Tutto ciò per osservare che, partendo separatamente da discipline e filoni di studio 
differenti, si possa giungere a delle conclusioni comuni, che garantiscano un approccio 
integrato, olistico6 al problema. 
  
1.1  Il rapporto uomo-natura attraverso i secoli  
 
   Questo paragrafo si snoda in più sottoparagrafi, ognuno riguardante una particolare 
tappa che il pensiero umano ha percorso, nell’indagare sia sul legame che unisce l’uomo 
alla natura, che sulla collocazione dell’uomo – paritaria, contemplativa, di supremazia – 
all’interno di tale rapporto. Premessa importante è che tale percorso non è affatto 
esaustivo, ma le tappe scelte sono frutto di una selezione del tutto personale, e 
riguardano soprattutto la costruzione del pensiero occidentale. 
 
1.1.1  Aristotele 
 
Aristotele, nato a Stagira in Tracia nel 384 a.C., inizia ad avvicinarsi a quella che noi 
chiamiamo oggi biologia, lo studio degli esseri viventi. Per lui la caratteristica di ogni 
organismo vivente è il continuo movimento, cioè il passaggio da un modo di essere ad 
un altro. L’organismo è la sintesi di materia - il substrato immutabile ed indeterminato 
in cui avviene il cambiamento, che contiene in potenza la natura delle cose -  e forma - 
il tipo che la materia tende a realizzare, quindi- l’atto. Il divenire consiste appunto 
nell’unione di materia e forma, e tale processo di realizzazione della materia nella forma 
è detto entelechia. La natura risulta essere un sistema organico gerarchico di esseri 
viventi (natura inorganica, regno vegetale, regno animale, regno umano), ed il tutto è 
organizzato secondo una finalità: ‘la natura non fa niente senza scopo’. L’anima è la 
forma del corpo, cioè l’attuazione dello scopo per cui il corpo esiste. 

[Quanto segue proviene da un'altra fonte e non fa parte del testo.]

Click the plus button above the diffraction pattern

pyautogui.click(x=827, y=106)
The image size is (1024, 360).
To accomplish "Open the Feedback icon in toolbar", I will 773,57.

Per Aristotele la conoscenza inizia dalla sensazione, un movimento dell’anima 
generato dall’azione di un oggetto esterno su un organo del corpo. Poi l’intelletto, 
effettuando un’astrazione, estrae dalla sensazione i caratteri essenziali. La connessione 
tra i vari concetti crea la scienza. 
                                                 
5
 H. Maturana, F. Varela – Autopoiesi e cognizione, p. XII 
6
 Dal grego ‘olos’ = ‘tutto, intero’. Avere un approccio olistico significa considerare l’intero come un tutto, 
diverso o superiore alla somma delle sue parti. 
 9 
 
1.1.2  Il Cristianesimo nel Medioevo  
 
Il Cristianesimo non è una filosofia, ma una religione (da re-ligo = legare di nuovo), o 
meglio una religione rivelata, la cui dottrina ha come problema essenziale l’uomo. E il 
fine ultimo dell’esistenza umana è raggiungere Dio, non intellettualmente, ma 
moralmente, attraverso le azioni della vita, che debbono essere azioni d’amore.  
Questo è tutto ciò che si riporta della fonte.